Measured by the old man's standards, I found the the occasion a trifle disappointing. Only once before have I heard a Reagan speech. It was in 1985, on the 40th anniversary of the fall of Nazism, when he spoke in northern Germany where once the Bergen-Belsen concentration camp had stood. That day he brought tears to my eyes, and I was ready to be moved again. This week, a very different audience just wanted to cheer. Unfortunately, they did so at exactly the wrong places.

A Reagan speech may look artless. In fact its every pause is weighed, its every rhythm calculated, and its every throw-away line prepared in advance. Break the flow, and an old man is understandably flummoxed. It is natural that a party faithful, desperate for encouragement and searching for any star to steer by, should interrupt him with chants of 'Four More Years' and 'Thank you, Ron'. But when you're 81 years old and a prisoner of your script, you tend to lose the thread at such moments. So it was with Mr Reagan in Houston Astrodome.

Still, he did have some good jokes. For four years Lloyd Bentsen's devastating line at the expense of his then vice-presidential opponent Dan Quayle - 'Senator, I knew Jack Kennedy; and you're no Jack Kennedy' - has gone unanswered. On Monday night the patriarch of modern Republicanism hilariously reached back to the Founding Fathers for the riposte, his target this time Bill Clinton, the man at the top of the Democratic ticket.

'This fellow they've nominated, he claims he's the new Thomas Jefferson. Now let me tell you, I knew Thomas Jefferson, he was a friend of mine.
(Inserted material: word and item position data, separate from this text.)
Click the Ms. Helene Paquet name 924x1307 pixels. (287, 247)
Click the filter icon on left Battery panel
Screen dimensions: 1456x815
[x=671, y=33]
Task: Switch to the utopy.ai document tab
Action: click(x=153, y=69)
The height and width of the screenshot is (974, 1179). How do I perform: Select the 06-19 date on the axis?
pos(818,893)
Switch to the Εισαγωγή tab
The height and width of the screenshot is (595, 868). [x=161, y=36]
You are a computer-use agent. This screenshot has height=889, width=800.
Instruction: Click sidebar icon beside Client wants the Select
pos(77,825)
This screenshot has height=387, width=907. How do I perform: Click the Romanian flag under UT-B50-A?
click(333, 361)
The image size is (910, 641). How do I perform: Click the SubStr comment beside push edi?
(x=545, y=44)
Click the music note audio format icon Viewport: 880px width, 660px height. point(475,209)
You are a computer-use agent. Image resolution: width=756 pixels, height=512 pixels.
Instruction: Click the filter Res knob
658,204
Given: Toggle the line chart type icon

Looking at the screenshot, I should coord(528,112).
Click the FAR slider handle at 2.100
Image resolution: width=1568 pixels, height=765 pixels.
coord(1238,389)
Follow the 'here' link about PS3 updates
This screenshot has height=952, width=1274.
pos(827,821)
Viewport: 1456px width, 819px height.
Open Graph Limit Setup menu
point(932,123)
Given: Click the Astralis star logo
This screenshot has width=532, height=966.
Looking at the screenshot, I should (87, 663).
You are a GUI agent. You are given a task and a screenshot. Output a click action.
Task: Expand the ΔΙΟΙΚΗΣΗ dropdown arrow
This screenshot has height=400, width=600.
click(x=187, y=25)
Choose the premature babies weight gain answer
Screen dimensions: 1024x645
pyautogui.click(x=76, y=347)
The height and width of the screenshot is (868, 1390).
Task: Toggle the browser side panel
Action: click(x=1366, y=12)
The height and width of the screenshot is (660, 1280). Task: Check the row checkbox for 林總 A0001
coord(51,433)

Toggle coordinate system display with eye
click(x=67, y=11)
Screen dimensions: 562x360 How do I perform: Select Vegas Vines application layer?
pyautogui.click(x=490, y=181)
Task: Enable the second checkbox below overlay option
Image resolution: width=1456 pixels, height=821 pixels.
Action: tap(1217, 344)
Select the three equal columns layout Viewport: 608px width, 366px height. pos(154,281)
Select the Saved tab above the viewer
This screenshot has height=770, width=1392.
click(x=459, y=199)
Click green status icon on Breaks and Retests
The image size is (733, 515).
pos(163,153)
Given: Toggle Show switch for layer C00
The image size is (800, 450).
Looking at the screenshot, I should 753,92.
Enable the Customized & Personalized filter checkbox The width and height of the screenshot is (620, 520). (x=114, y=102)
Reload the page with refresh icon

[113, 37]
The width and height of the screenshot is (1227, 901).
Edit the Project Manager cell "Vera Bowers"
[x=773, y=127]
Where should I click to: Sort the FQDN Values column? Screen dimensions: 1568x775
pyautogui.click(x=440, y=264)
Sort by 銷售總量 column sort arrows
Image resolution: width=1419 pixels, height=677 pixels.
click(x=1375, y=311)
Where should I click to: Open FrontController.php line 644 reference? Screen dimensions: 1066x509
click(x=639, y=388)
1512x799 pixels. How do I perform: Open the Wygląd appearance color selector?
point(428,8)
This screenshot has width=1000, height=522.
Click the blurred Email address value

And Governor, let me tell you: 'You're no Thomas Jefferson.' '

More important, you understood suddenly just how he managed to put together that triumphant coalition of his, ranging from the religious right to blue- collar factory workers, and which is now unravelling under Mr Bush. Even in his prime, Mr Reagan may never have looked entirely on the ball. But he was a nice guy, an optimist, who, even when his fortunes were lowest, exuded not an iota of malice.

'Whatever else history may say about me,' he said, 'I hope it will record I appealed to your best hopes, not your worst fears.' It could have been the epitaph of Reaganism - and how different from the mean-mouthed conservatism of these harsher times.

Half an hour earlier Pat Buchanan, Mr Reagan's old speech- writer, who had challenged Mr Bush in the primaries, had been at the rostrum. If Reagan will go down as illusory sunshine, Mr Buchanan is an all-too-real darkness. His flaying of Mr Clinton was politics as usual. Less so was his vision of God's own America on the brink of the Apocalypse.

No 'shining city on a hill' for him, just mobs torching the streets of Los Angeles. 'Block by block we must take back our cities, take back our culture and take back our country.' As an appeal to worst fears, Mr Buchanan's 25-minute exercise in nastiness took some beating.

Sadly, it is Mr Buchanan's vision, rather than Mr Reagan's, which better fits the Republican mood. For all they cheered the old boy, you felt the audience was a trifle bemused - was it once really like that? They are unlikely to hear him again. This was Mr Reagan's leave-taking of his country. The most telling moment came when he had finished. Stooped and weary, the great actor shuffled back from the rostrum for the last time. But then, just for a second he seem to want to return. Protectively, but resolutely, Nancy took him by the hand and pulled him towards the exit. Just like old times.